→ Problem statement
Edit the lines from the line with "Click the ID column sort arrow" up to and including the line with "(x=1427, y=42)", changing "Create user" to "Add user" and keeping everything else the same. Give only those lines.

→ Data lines
━━━━━━━━
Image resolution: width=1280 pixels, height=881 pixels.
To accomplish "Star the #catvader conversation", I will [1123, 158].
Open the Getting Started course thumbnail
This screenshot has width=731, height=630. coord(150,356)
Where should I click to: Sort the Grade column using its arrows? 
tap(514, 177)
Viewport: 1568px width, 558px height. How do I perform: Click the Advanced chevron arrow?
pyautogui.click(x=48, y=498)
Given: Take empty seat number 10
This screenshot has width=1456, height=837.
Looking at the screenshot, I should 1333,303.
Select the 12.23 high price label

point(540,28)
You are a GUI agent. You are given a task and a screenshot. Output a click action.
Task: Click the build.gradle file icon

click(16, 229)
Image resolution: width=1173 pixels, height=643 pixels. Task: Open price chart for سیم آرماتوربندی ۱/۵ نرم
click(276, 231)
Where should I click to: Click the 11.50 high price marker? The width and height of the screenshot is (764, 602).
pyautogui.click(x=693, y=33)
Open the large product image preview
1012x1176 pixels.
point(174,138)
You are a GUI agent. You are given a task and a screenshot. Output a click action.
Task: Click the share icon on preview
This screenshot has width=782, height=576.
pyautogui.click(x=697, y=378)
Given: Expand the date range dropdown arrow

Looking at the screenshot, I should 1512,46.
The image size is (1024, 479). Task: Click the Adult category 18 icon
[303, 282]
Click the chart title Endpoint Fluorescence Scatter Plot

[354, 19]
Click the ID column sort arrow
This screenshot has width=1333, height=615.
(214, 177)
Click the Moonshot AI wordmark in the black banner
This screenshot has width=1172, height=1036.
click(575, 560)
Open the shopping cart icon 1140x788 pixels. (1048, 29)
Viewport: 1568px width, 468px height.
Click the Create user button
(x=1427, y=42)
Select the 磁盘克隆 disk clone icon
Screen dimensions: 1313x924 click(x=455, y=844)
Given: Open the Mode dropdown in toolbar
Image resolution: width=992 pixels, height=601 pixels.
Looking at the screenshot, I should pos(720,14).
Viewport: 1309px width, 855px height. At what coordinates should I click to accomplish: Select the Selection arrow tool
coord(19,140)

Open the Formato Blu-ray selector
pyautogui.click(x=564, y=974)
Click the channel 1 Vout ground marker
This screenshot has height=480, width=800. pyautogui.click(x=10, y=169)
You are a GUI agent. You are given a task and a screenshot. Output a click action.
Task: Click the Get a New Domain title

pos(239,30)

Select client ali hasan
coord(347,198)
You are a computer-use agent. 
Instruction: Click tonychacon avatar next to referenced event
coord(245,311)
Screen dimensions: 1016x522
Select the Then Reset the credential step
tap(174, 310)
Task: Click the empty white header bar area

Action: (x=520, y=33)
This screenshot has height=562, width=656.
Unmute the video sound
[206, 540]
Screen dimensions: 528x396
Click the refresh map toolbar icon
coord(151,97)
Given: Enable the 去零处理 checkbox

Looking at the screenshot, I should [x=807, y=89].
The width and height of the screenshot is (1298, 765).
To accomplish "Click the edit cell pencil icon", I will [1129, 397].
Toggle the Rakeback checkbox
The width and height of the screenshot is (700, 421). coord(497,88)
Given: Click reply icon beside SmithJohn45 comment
━━━━━━━━
→ Solution to the problem
Click the ID column sort arrow
This screenshot has width=1333, height=615.
(214, 177)
Click the Moonshot AI wordmark in the black banner
This screenshot has width=1172, height=1036.
click(575, 560)
Open the shopping cart icon 1140x788 pixels. (1048, 29)
Viewport: 1568px width, 468px height.
Click the Add user button
(x=1427, y=42)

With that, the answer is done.